A Python tool based on OpenCV, Tesseract OCR and spaCy for reading and recognize the text in an image from Windows.
This script processes the image generating 30 variants using OpenCV adaptiveThreshold to then measure with spaCy the relevance and number of words obtained by Tesseract OCR and choose the best reading.
The latest installers for Windows can be downloaded here.
For more information about languages supported in different versions of Tesseract visit the following link.

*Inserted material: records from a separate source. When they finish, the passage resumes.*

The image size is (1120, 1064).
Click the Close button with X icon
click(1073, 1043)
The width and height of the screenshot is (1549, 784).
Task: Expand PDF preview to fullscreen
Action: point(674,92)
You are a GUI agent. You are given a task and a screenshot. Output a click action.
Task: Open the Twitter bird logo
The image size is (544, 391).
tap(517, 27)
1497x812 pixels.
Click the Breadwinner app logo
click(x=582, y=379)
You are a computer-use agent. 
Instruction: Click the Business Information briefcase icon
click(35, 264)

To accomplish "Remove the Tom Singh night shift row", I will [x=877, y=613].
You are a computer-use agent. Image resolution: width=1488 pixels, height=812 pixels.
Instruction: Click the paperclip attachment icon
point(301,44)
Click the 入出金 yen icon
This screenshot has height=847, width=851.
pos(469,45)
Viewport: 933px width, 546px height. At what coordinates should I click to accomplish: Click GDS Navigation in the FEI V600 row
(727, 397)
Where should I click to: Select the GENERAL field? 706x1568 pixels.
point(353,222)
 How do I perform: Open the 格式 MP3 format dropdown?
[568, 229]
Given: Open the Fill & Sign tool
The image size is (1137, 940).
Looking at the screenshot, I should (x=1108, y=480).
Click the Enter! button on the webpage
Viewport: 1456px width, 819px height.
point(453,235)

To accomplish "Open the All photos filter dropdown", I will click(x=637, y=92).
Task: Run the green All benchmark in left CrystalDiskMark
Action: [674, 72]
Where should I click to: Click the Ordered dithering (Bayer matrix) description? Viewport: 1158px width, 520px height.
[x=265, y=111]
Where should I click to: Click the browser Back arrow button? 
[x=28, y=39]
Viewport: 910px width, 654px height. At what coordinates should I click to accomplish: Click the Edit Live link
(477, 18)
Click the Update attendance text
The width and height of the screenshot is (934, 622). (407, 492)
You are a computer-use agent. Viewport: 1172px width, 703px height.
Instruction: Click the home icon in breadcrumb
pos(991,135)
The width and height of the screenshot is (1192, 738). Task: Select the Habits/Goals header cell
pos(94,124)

To enable spaCy we must download the pre-trained models as indicated on its official site.
pip install -U spacy
Installing English:
python -m spacy download en_core_web_md
Installing Spanish:
python -m spacy download es_core_news_md
Just copy the itt.py
script located in the dist folder and update the Tesseract path if necessary.
import pytesseract as pyt
pyt.pytesseract.tesseract_cmd = "C:/Program Files/Tesseract-OCR/tesseract.exe"
To use the script we only have to indicate the path of the image that we want to read.
python itt.py W:\malexandersalazar\tools-python-image-to-text\raw
You can also set the language as a parameter. For now it only supports English ("en") and Spanish ("es").
python itt.py W:\malexandersalazar\tools-python-image-to-text\raw -l=en
If we want to support more languages we must install the necessary spaCy models and make sure that Tesseract OCR can support them as well.
- python (== 3.11.3)
- pytesseract (== 0.3.10)
- cv2 (== 4.7.0)
- spacy (== 3.6.0)
- pandas (== 2.0.2)
This project is licenced under the MIT License.